Dynamics of modulated waves in a lossy modified Noguchi electrical transmission line

We study analytically the dynamics of modulated waves in a dissipative modified Noguchi nonlinear electrical network. In the continuum limit, we use the reductive perturbation method in the semidiscrete limit to establish that the propagation of modulated waves in the network is governed by a dissipative nonlinear Schrödinger (NLS) equation. Motivated with a solitary wave type of solution to the NLS equation, we use both the direct method and the Weierstrass's elliptic function method to present classes of bright, kink, and dark solitary wavelike solutions to the dissipative NLS equation of the network. Through the exact solitary wavelike solutions to the dissipative NLS equation, we investigate the effects of the dissipative elements of the network on wave propagation. We show that the wave amplitude decreases and its width increases when the dissipative element of the network increases. It has been also found that the dissipative element of the network can be used to manipulate the motion of solitary waves through the network. This work presents a good analytical approach of investigating the propagation of solitary waves through discrete electrical transmission lines and is very important for studying modulational instability.

Figure 1

Schematic representation of the elementary cell of the lossy 1D modified discrete Noguchi electrical transmission line.

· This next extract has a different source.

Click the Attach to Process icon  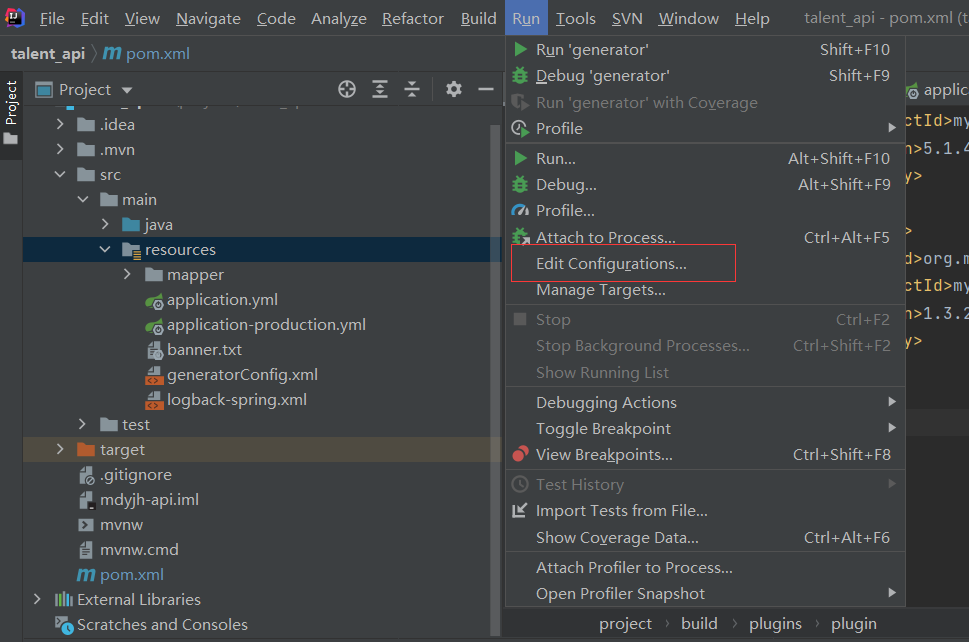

The network possesses $N$ identical unit cells.

Figure 2

Linear dispersive curve of the network showing evolution of the frequency $f=\omega /2\pi$ as function of the wave number $k$ for the network parameters $L_1=200 \mu \mathrm{H}, L_2=470 \mu \mathrm{H}, V_b=2 \mathrm{V}, C_0=370 \mathrm{pF}, \alpha =0.21 {\mathrm{V}}^{-1}, \beta =0.0197 {\mathrm{V}}^{-2},$ and $C_S=50 \mathrm{pF}$. The lower cutoff frequency is $f_0=381.65 \mathrm{kHz}$ (dashed line), and the upper cutoff frequency is $f_{\max } =991.63 \mathrm{kHz}$ (dash-dotted line).

Figure 3

Signal voltage obtained with the exact bright soliton solution (27) of the dissipative NLS equation (6) for the network parameters shown in the text and for frequency $f=406.881 \mathrm{kHz}$. (a) Propagation of bright soliton signal at different cells of the network. (b) Propagation of bright soliton signal at cell $n=15$ of the network for different dissipative parameter $\sigma$. (c) Spatial propagation of bright soliton through the network at different times for $\sigma =0.00461$.

Figure 4

Propagation of bright solitary waves in the network at frequency $f=849.872 \mathrm{kHz}$ obtained with the exact bright solitary wavelike solution (28) of the dissipative NLS equation (6) for the network parameters shown in the text and the solution parameters $\varepsilon ={10}^{-2}, K=0.1, K_0=40$ and (a) $\frac{d\phi \left(\tau \right)}{d\tau }=-{10}^9$; (b) $\frac{d\phi \left(\tau \right)}{d\tau }=-{10}^9{cos}^2\left[250000{\varepsilon }^{-2}\tau \right];$ (c) $\frac{d\phi }{d\tau }=-2\times {10}^{-4}exp\left[{10}^6{\varepsilon }^{-2}\tau \right];$ (d) $\frac{d\phi }{d\tau }=-{10}^{10}{cosh}^{-2}\left[{10}^5{\varepsilon }^{-2}\tau \right]$.

Figure 5

Propagation of kink soliton in the network at frequency $f=777.275$ kHz for the above line parameters and the solution parameters $a_0=12, {\phi }_0=0.1, K_0=-5, K=0.1,$ and $\varepsilon ={10}^{-2}$. (a) Evolution of kink soliton at three different cells; (b) evolution of kink soliton at cell $n=25$ for three values of the dissipative parameter $\sigma$; (c) profile of the kink soliton at three different times.

Figure 6

Effects of the dissipative element of the network on the kink soliton propagating through cell $n=15$ at frequency $f=777.275$ kHz.

Figure 7

Propagation of dark soliton in the network at frequency $f=935.515$ kHz with the network parameters shown in the text for the solution parameters $\varepsilon ={10}^{-3}, K=-0.1, K_0=500,$ and different functional parameter $\phi \left(\tau \right)$ defined from (a) $\frac{d\phi \left(\tau \right)}{d\tau }={\mathit{PK}}^2+a_0$; (b) $\frac{d\phi \left(\tau \right)}{d\tau }={\mathit{PK}}^2+a_0\left(1+0.5cos\left[\frac{{10}^6\tau }{{\varepsilon }^2}\right]\right);$ (c) $\frac{d\phi \left(\tau \right)}{d\tau }={\mathit{PK}}^2+a_{0}exp\left[\frac{{10}^5}{{\varepsilon }^2}\tau \right]$; (d) $\frac{d\phi \left(\tau \right)}{d\tau }={\mathit{PK}}^2+a_{0}exp\left[-\frac{{10}^5}{{\varepsilon }^2}\tau \right],$ where $a_0=2000$.